» **REQUIRED TASK**
Edit the items from the line that has "Screenshot is 417x2576." through the line that has "(14) 3245-5050 (44, 2339)" by replacing "Login" with "Entrar", and give back only those lines with everything else unchanged.

» **INFORMATION GIVEN**

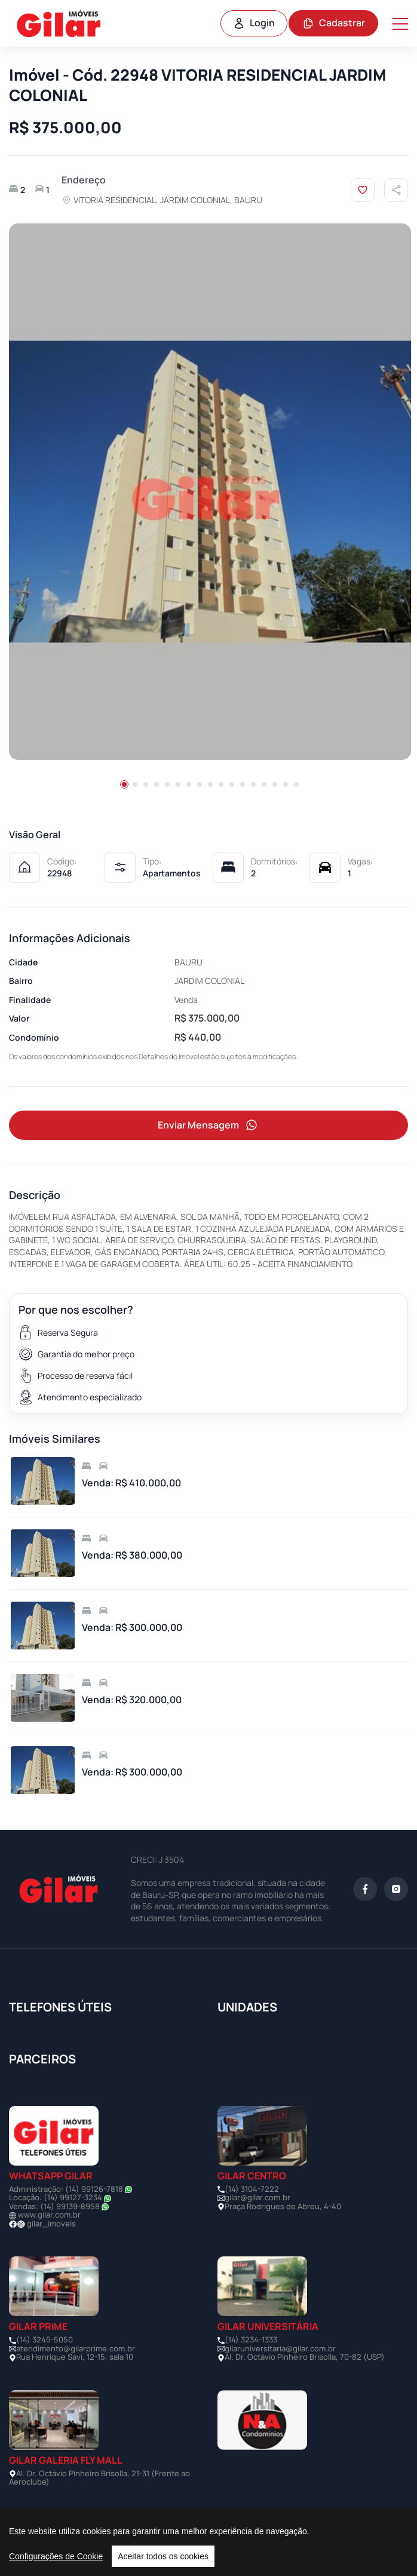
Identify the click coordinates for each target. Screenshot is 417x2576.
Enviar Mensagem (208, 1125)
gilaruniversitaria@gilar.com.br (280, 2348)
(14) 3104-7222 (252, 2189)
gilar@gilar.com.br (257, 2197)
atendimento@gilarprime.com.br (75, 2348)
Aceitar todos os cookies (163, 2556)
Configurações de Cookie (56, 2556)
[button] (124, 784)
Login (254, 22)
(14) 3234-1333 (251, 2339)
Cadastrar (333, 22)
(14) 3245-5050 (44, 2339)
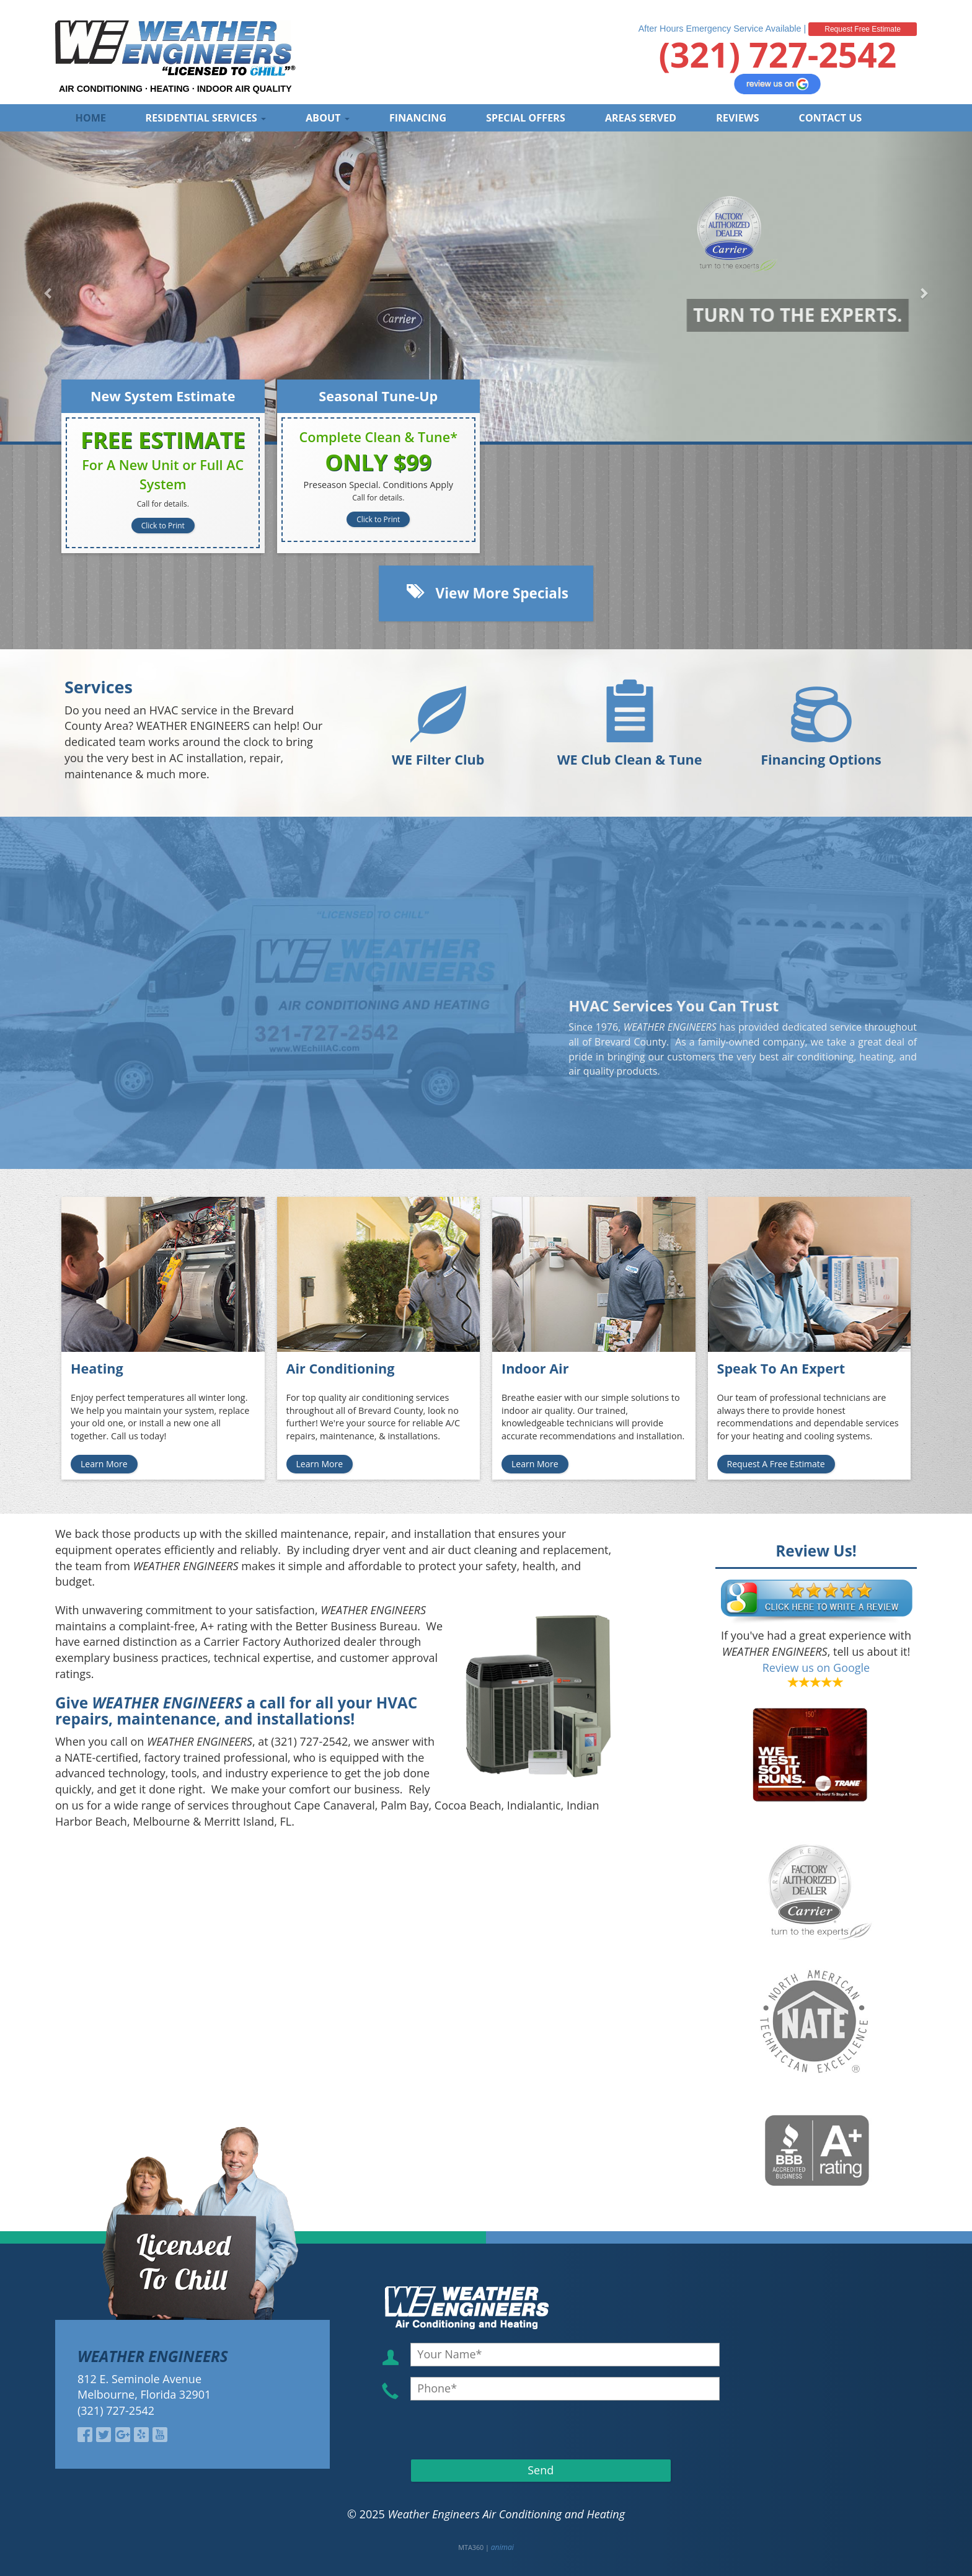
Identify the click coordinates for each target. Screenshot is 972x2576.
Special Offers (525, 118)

--

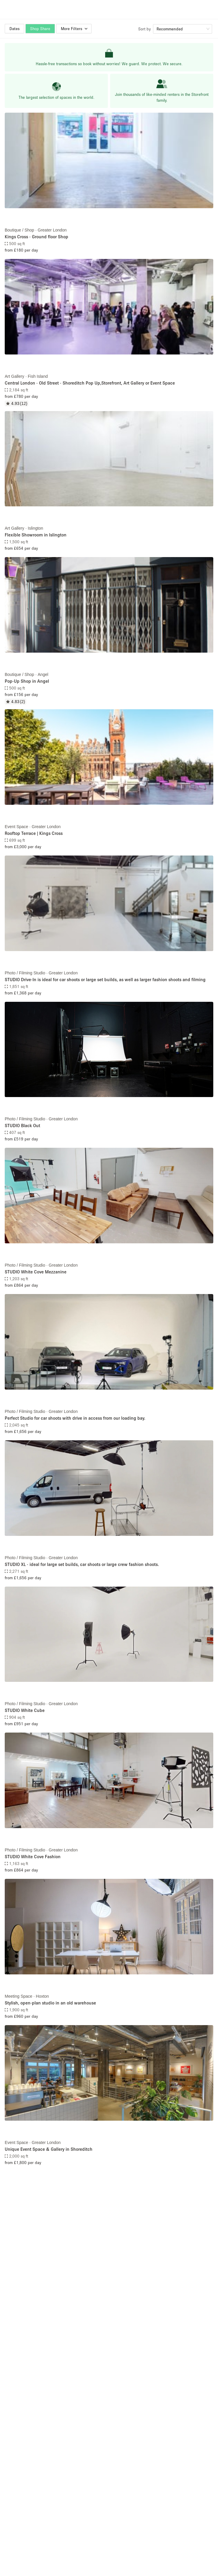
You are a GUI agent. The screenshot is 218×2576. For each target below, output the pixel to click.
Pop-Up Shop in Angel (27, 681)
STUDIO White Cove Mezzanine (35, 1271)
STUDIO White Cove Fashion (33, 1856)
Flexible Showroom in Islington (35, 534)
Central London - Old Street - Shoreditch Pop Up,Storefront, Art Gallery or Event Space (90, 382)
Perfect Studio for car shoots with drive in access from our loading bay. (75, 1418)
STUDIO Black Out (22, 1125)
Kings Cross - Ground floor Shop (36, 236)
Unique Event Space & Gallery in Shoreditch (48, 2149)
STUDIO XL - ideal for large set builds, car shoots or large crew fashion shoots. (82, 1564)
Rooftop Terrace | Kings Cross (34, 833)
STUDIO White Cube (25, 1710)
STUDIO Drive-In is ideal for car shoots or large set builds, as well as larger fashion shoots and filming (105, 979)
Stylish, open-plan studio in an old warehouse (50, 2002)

» **RESPONSE**
Identify the click coordinates for each target. Screenshot is 417x2576.
Enviar Mensagem (208, 1125)
gilaruniversitaria@gilar.com.br (280, 2348)
(14) 3104-7222 (252, 2189)
gilar@gilar.com.br (257, 2197)
atendimento@gilarprime.com.br (75, 2348)
Aceitar todos os cookies (163, 2556)
Configurações de Cookie (56, 2556)
[button] (124, 784)
Entrar (254, 22)
(14) 3234-1333 (251, 2339)
Cadastrar (333, 22)
(14) 3245-5050 (44, 2339)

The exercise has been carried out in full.